Jeden Montag mehrere Hundert Polizisten

Interview mit Polizeisprecher zu Einsätzen bei Kasseler Demos

Torsten Werner

Kassel. Zum siebten Mal fanden am Montag eine Veranstaltung der Gruppe „Kassel gegen die Islamisierung des Abendlandes“ (Kagida) und eine Gegendemo am Scheidemannplatz statt.

Zum siebten Mal in Folge hat dies einen Großeinsatz für die Kasseler Polizei an einem Montagabend bedeutet. Über die Einsätze sprachen wir vor der Veranstaltung am gestrigen Abend mit Polizeihauptkommissar Torsten Werner, Pressesprecher der Polizei.

Die Polizei muss jeden Montag nicht nur die Demonstranten beider Lager trennen, sondern auch das Umfeld absuchen, bevor der Kagida-Aufzug beginnt.

Torsten Werner: Das stimmt. Bevor die Kagida-Anhänger losziehen, schauen wir uns Hauseingänge und Hinterhöfe entlang der Strecke an. Dort haben wir in den vergangenen Wochen Personen, die offenbar den Kagida-Aufzug stören wollten, entdeckt und umgehend Platzverweise erteilt.

Anhänger des Bündnisses gegen Rechts haben sich in der vergangenen Woche bei der HNA gemeldet und behauptet, Gegendemonstranten seien von der Polizei krankenhausreif geschlagen worden. Stimmt das? 

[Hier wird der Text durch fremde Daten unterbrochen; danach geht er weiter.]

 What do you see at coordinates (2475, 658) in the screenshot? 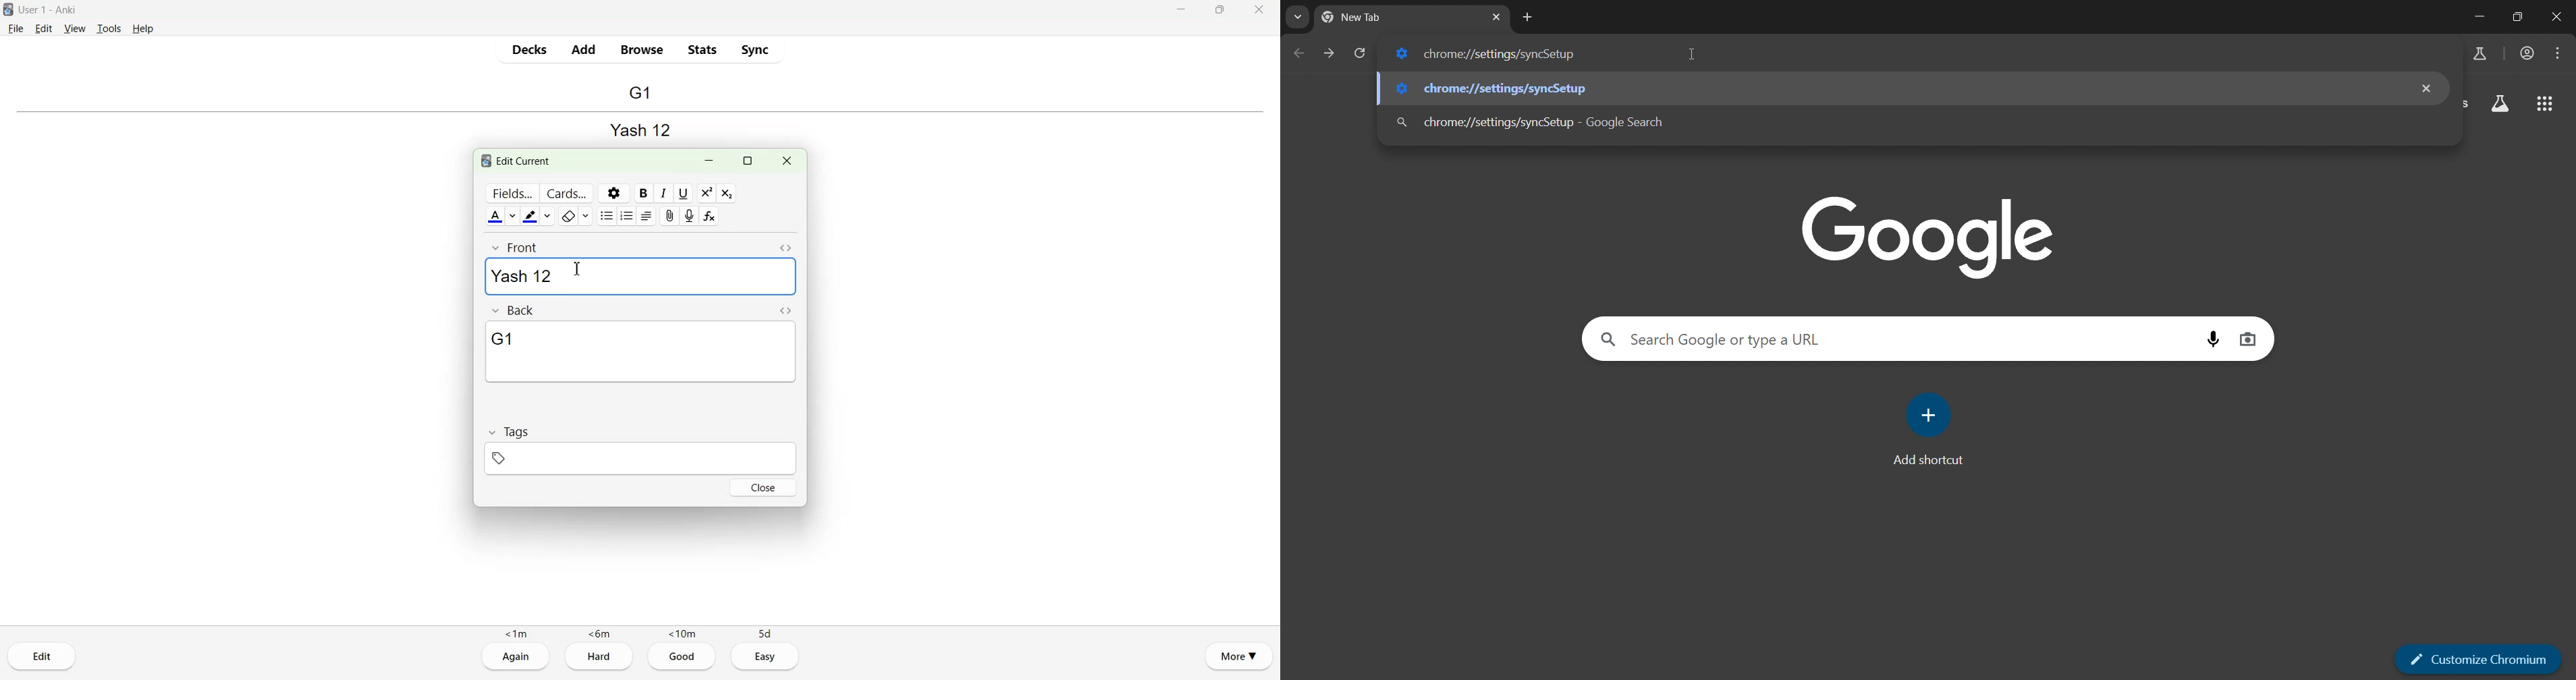
I see `Customize chrome` at bounding box center [2475, 658].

Werner: Wir haben diesen Vorwurf intern geprüft und keinen Anhaltspunkt dafür gefunden, dass so etwas passiert ist. Diese Vorwürfe sind völlig haltlos. Zudem haben wir bei der Leitstelle der Feuerwehr nachgefragt, ob verletzte Demonstranten ins Krankenhaus eingeliefert worden sind. Solche Einsätze gab es definitiv nicht.

Hat die Polizei bei Demonstranten auch Waffen entdeckt?

Werner: Bei einigen Personen beider Lager haben wir eine Passiv-Bewaffnung festgestellt. Darunter versteht man Schutzwesten, Reizgas und sogenannte Quarzhandschuhe, die mit Quarzsand gefüllt sind. Mit solchen Handschuhen sind härtere Schläge möglich. Das Tragen ist bei Demonstrationen allerdings verboten.

Welche Bilanz zieht die Kasseler Polizei bislang?

Werner: Grundsätzlich sind die Veranstaltungen friedlich abgelaufen, abgesehen von den Flaschen- und Steinwürfen von Gegendemonstranten auf die Polizei bei der ersten Demonstration. Zudem gab es am 22. Dezember eine Schlägerei zwischen Personen, die wir dem linken und rechten Spektrum zuordnen am Rande der Demonstration mit sechs Festnahmen. Darüber hinaus gab es Anzeigen gegen Gegendemonstranten wegen Verstößen gegen das Versammlungsgesetz.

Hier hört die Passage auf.